The focaccia di Noli is the focaccia of a small fishing town on the Ligurian Riviera, and what marks it out is its restraint relative to the standard Genovese round. Noli's version runs leaner and more austere: a thinner disc, a drier crumb, less of the heavy surface oil that defines the focaccia of Genoa, and a more pronounced salt-and-crust character. The dough is still pressed into a tray and dimpled, still brushed with a salt brine, but the whole thing is built closer to a plain baked flatbread than to the oil-laden Genovese style. The difference is local and deliberate, the kind of small divergence one stretch of coast holds onto for its own reasons.
As a sandwich base the leaner build changes the logic. With less surface oil and a drier crumb, the noli does not saturate the way a Genovese round does, so it carries a moist filling better and stays firmer in the hand over a longer afternoon.
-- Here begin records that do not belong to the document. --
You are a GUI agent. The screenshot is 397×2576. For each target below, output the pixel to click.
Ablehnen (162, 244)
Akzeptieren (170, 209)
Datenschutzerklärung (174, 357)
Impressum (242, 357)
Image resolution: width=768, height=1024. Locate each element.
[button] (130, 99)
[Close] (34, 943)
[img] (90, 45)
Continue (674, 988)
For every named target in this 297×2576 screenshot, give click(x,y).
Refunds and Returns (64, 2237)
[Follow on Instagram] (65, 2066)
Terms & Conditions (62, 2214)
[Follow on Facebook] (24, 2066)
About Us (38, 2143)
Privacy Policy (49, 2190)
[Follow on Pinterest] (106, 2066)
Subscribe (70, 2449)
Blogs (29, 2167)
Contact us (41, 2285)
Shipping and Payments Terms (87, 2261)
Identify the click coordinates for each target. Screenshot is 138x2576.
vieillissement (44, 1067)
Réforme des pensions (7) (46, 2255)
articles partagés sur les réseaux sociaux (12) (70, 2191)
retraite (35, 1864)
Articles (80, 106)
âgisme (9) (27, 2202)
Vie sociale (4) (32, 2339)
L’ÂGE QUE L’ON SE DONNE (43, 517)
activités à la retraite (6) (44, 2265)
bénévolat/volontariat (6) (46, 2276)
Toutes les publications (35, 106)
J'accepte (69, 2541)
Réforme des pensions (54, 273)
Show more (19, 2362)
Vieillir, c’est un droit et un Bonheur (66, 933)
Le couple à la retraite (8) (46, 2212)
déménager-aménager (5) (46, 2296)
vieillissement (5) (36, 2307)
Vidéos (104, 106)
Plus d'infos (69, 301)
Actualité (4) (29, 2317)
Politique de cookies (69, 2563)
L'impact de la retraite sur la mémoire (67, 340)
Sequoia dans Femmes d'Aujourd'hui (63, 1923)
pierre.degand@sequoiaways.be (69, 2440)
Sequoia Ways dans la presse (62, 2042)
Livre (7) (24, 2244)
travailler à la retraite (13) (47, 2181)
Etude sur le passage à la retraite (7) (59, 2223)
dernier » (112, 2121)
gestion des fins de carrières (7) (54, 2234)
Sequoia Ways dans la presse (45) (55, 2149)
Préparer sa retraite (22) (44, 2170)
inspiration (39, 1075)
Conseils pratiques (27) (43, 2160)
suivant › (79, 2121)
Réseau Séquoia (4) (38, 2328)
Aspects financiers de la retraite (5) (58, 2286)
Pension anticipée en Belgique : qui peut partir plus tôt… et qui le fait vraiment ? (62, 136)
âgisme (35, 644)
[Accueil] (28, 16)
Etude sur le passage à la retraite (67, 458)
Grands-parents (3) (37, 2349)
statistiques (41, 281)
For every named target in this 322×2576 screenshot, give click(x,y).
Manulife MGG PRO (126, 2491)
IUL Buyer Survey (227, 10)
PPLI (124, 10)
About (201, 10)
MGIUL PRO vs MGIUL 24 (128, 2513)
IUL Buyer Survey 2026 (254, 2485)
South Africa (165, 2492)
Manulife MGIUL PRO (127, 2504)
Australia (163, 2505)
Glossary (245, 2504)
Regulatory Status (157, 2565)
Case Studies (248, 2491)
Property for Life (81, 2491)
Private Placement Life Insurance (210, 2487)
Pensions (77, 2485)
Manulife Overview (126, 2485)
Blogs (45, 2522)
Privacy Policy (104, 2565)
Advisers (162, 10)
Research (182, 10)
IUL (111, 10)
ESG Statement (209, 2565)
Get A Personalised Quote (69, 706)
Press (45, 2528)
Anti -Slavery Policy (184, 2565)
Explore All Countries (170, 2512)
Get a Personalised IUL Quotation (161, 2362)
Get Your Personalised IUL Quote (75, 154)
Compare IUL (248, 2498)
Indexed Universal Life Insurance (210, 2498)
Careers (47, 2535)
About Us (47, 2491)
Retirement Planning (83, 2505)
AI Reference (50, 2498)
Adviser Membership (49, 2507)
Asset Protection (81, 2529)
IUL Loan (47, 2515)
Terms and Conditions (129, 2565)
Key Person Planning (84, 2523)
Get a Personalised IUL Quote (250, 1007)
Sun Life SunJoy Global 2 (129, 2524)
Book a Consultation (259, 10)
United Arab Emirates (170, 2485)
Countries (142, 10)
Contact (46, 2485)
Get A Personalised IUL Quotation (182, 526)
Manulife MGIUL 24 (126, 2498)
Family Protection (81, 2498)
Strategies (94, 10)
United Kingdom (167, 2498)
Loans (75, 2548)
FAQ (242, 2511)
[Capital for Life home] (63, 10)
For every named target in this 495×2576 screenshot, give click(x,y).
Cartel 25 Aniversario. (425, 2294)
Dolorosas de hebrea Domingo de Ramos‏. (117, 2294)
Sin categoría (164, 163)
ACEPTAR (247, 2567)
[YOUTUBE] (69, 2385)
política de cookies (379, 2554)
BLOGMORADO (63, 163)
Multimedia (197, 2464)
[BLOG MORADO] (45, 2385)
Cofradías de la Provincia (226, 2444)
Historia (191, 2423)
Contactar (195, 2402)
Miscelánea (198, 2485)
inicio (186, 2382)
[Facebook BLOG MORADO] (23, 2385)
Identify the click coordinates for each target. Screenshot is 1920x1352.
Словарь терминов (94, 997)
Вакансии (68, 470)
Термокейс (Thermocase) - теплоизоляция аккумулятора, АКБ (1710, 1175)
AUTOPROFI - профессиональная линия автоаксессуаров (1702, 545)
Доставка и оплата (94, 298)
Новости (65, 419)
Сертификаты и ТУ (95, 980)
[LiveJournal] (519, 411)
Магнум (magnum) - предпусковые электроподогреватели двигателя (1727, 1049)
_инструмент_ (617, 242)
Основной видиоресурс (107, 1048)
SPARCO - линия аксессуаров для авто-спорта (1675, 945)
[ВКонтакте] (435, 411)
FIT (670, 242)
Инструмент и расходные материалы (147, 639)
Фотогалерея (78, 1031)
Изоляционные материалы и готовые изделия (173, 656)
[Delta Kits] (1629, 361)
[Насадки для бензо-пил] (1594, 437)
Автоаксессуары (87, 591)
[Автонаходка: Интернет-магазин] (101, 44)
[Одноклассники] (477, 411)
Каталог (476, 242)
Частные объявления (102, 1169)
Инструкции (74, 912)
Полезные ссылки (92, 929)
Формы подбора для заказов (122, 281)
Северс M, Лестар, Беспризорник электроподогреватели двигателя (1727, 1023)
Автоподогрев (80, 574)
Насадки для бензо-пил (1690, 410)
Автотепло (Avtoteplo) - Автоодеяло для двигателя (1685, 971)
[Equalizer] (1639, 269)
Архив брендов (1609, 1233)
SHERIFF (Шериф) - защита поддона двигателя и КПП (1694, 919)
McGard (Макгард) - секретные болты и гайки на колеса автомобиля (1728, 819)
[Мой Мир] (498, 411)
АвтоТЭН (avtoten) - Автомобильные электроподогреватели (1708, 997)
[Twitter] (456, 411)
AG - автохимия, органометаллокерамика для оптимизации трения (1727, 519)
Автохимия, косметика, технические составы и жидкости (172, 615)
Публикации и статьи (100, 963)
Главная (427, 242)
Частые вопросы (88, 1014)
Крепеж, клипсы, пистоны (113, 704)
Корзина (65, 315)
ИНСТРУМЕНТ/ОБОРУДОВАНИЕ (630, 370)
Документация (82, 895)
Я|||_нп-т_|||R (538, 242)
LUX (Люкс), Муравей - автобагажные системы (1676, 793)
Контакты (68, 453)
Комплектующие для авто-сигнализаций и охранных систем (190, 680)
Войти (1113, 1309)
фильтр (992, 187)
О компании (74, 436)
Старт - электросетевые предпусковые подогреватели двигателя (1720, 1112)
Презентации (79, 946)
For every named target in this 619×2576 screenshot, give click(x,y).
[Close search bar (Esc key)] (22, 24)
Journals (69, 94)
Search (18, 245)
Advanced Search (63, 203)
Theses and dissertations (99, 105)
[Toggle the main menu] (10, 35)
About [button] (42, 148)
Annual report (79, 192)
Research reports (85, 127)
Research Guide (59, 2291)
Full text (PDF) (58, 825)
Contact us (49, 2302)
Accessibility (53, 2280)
The trade is that it depends more on its salt and its crust for flavor, since there is less oil doing that work, which is why a noli baked without enough salt or enough color on the crust tastes thin. The thinner disc also means it sets quickly and holds less heat at the center, so it rewards being eaten soon after baking, warm and plain or split with a simple cured meat or a wedge of local cheese, the way a coastal town eats the bread it makes daily rather than something assembled for an occasion.
The named relatives along this coast are each a small adjustment of the same idea. The plain Genovese round is the oilier, softer reference point. The focaccia di Voltri pushes in the opposite direction, thinner and crisper still. The focaccia col formaggio of the same region is the unleavened, cheese-sealed outlier that shares only a name. Each is its own subject and deserves its own article rather than being crowded in here.